Workshop attendees: Two patients (eight were invited but cancelled because of the Covid-19 pandemic), three occupational therapists, six physiotherapists, 10 medical doctors, one psychologist, one social worker, and 17 registered rheumatology nurses (RRN). We required a minimum of two years of rheumatology experience.

Conducting workshops:

In advance: Information material was sent to participants in the workshops to prepare them for the discussions. The information material included a short description of the theoretical framework of self-management

On the day: The initial discussion concerned the newly diagnosed patients’ characteristics and their concerns and needs. This was followed by a discussion of the preliminary intervention and of HPR’s need for competence development. Finally, the participants were asked which changes they would like to see in the patients as a result of the intervention. Every topic for discussion began with a short introduction and a few minutes for individual reflection and note-taking. Thereafter, the discussions were guided by open-ended questions and in-depth questions by an experienced moderator (BAE)

Example of questions: Which existing treatments and offers (in addition to the pharmacological one) can support the newly diagnosed? Which psychosocial problems do newly diagnosed patients experience? Which challenges are present when providing/receiving support? What could be the best set-up for providing/receiving support? (Interview guide is available in supplementary material Table C).

Data collection and analysis: The workshops were audio-recorded after taking informed consent. All data were collected and held in accordance with data protection guidelines. All data material was transcribed, coded, and categorized using the data management system NVIVO 12. Data was analyzed together with notes from the participants using a thematic analysis approach inspired by Braun and Clarke’s six-step method [69].

Results from the workshops:

Topic a) Discussions of the preliminary intervention.

In the workshop, several components in the preliminary intervention were confirmed as relevant and new components arose.

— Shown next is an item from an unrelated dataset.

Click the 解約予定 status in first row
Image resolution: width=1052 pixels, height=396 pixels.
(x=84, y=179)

Enhancement of self-efficacy in face-to-face sessions with a focus on personal interaction and dialogue based on personal challenges was confirmed along with expectation alignment about treatment and consequences of the diagnosis.

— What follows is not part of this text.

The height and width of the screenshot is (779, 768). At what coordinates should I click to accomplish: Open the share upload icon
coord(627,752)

Time was a recurring theme in the workshops but in different contexts. Sufficient time for conversation in each session was highlighted as well as the duration of the complete intervention. An intervention more than six months was preferred.

The element in the frame of the intervention that caused the most discussion was whether the intervention should include group sessions. Both patients and HPRs mentioned that patients need to talk to others, preferably someone who has had the disease for a longer time. Some also argued that the newly diagnosed were not ready for group sessions as they were too emotionally distressed. The participants also discussed if the groups should be stratified by gender, age, ethnicity, level of education, and symptoms, or if they should be thoroughly mixed.

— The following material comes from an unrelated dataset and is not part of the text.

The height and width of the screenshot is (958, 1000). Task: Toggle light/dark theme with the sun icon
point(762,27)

Acceptance, crisis, hope, and existential issues were not very explicitly described in the preliminary intervention. However, these emotional reactions were mentioned several times in the workshops. Especially the patients expressed that acceptance is a prerequisite for a better quality of life (Results are presented in supplementary material, Tables A and B).

Topic b) Feedback on HPRs competences

HPRs delivering the intervention should hold the following competencies: knowledge in medical, social, and emotional disease management, as well as competencies in communication and questioning techniques and how to be a good facilitator.

Topic c) Brainstorm regarding possible outcomes

The outcomes suggested in the workshops were: compliance, fatigue, pain, morning stiffness, physical function, health-related quality of life, anxiety, and depression, workability, physical activity, health belief, illness perception, and self-efficacy.